(AIM OF THE EXERCISE) Recast the stretch of the records from the line containing "Hartford (661, 79)" through the line containing "Torrington (896, 79)" as a JSON list of strings, one string per line, leaving out any blank lines.

(MATERIAL)

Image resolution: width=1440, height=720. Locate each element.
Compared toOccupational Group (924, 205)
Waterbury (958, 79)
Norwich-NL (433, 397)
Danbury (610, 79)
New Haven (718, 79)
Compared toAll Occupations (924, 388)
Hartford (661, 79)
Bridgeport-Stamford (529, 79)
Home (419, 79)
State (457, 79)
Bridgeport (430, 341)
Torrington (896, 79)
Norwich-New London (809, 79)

...

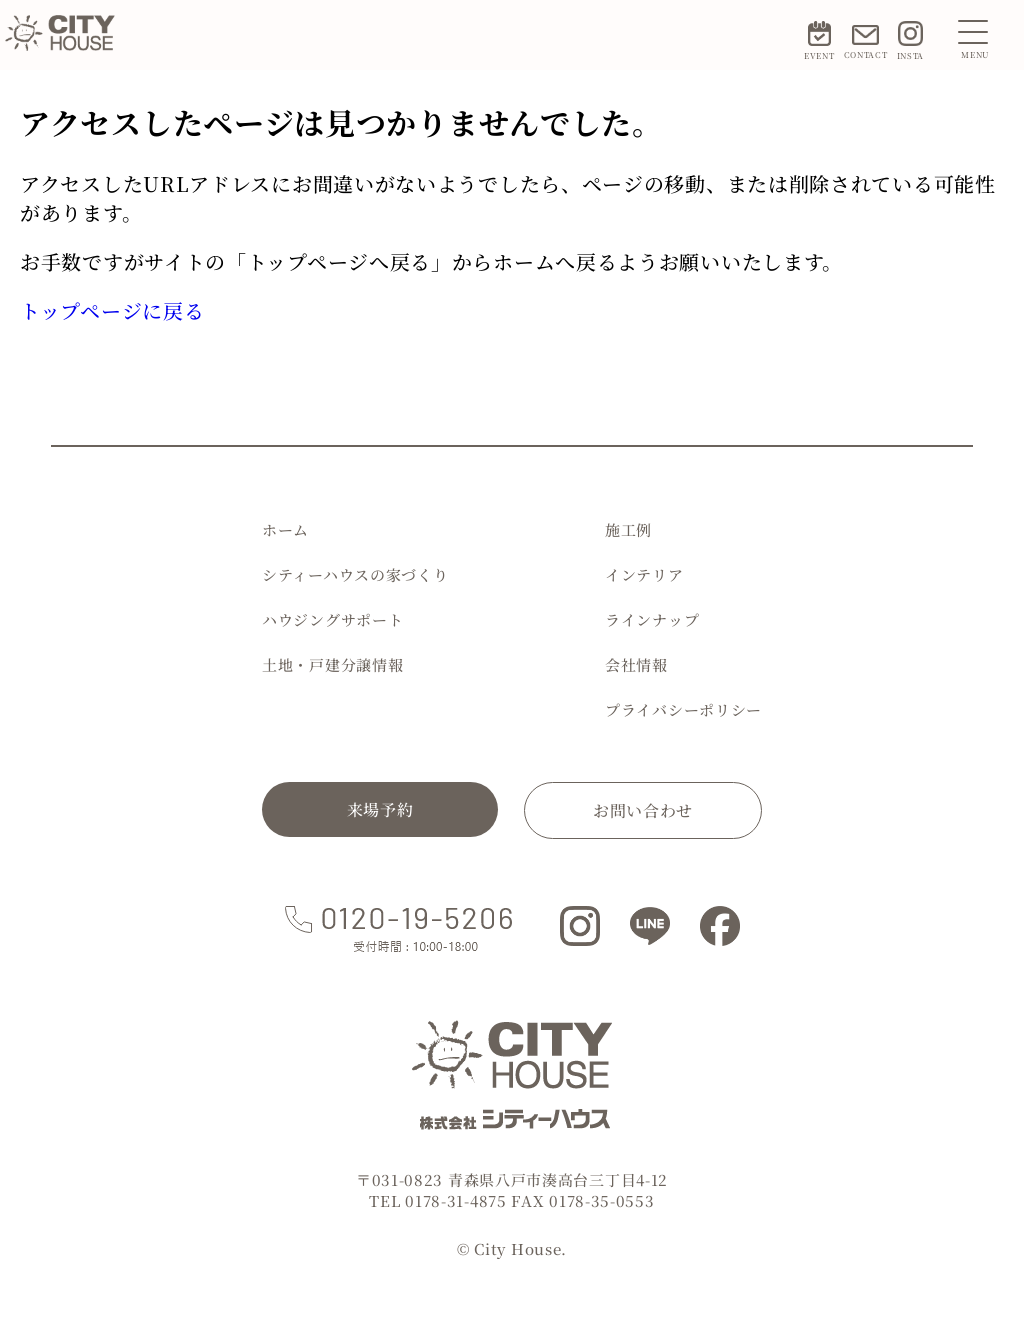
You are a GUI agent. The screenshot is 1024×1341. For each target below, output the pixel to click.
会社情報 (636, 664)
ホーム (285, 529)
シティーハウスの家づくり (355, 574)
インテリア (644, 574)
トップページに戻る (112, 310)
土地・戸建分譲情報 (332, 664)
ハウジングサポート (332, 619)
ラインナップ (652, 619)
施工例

--

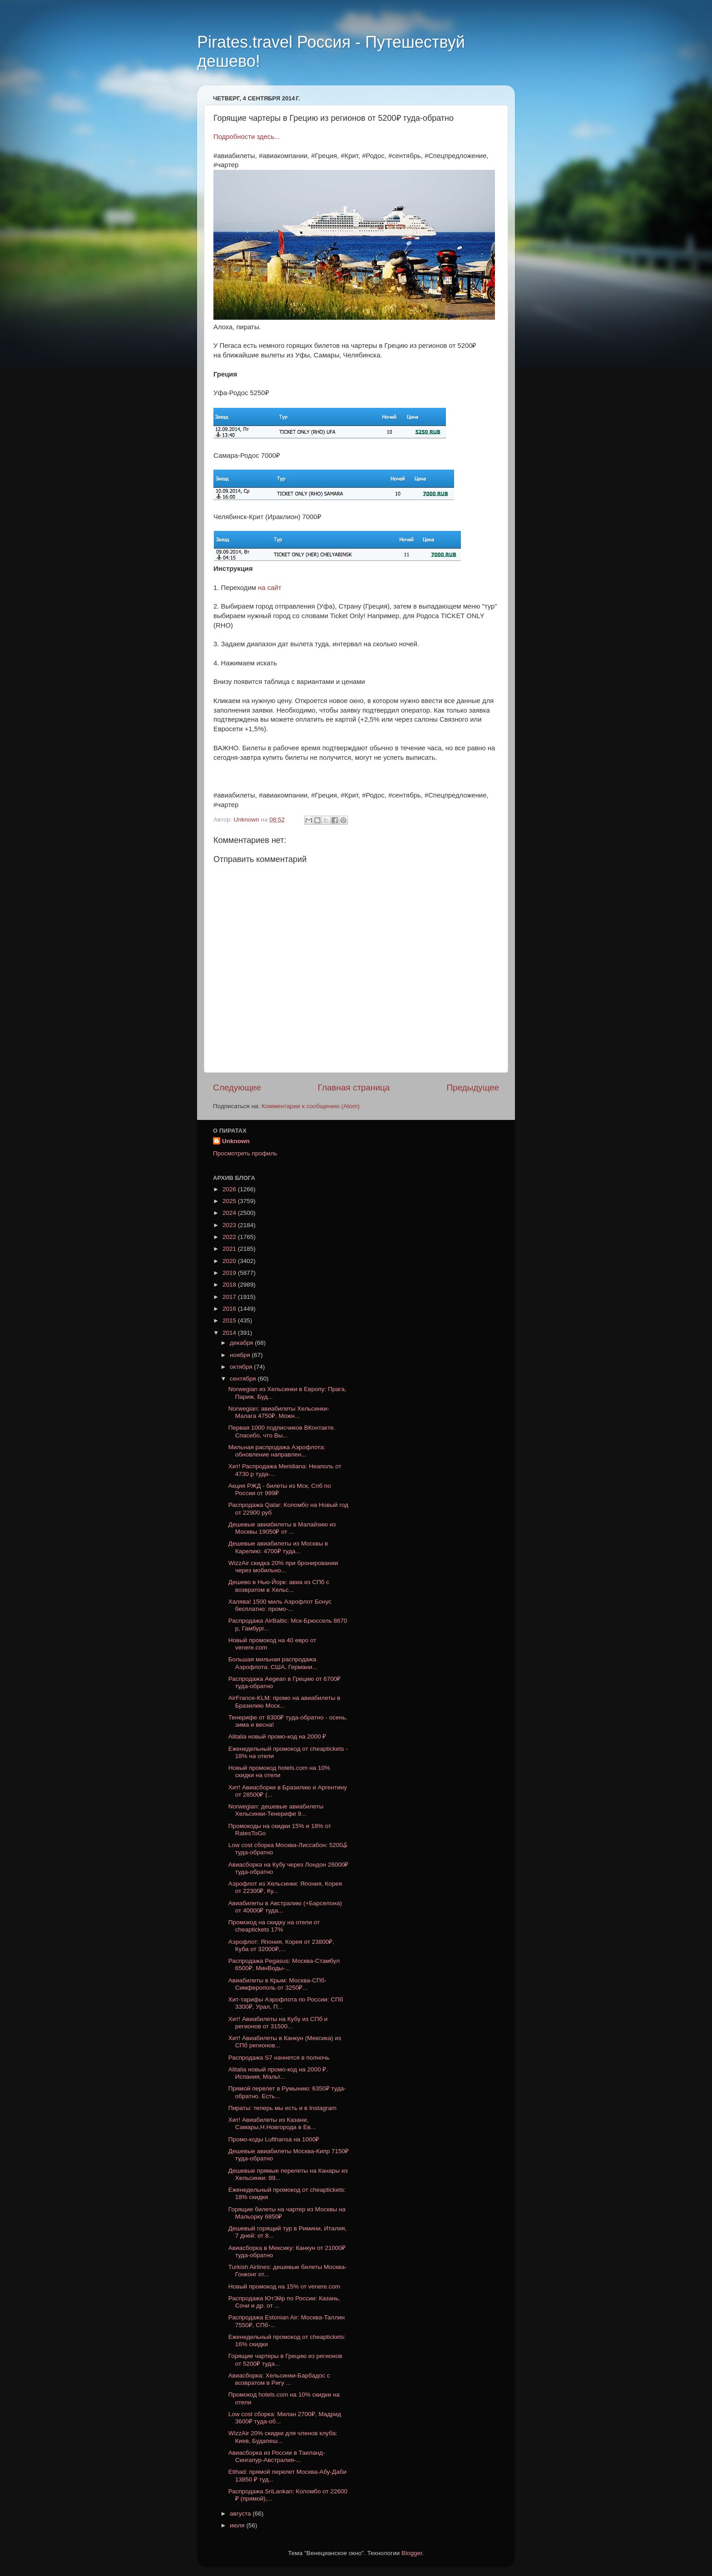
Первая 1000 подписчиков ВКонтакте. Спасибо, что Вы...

(CORRECT RESULT)
[
  "Hartford (661, 79)",
  "Bridgeport-Stamford (529, 79)",
  "Home (419, 79)",
  "State (457, 79)",
  "Bridgeport (430, 341)",
  "Torrington (896, 79)"
]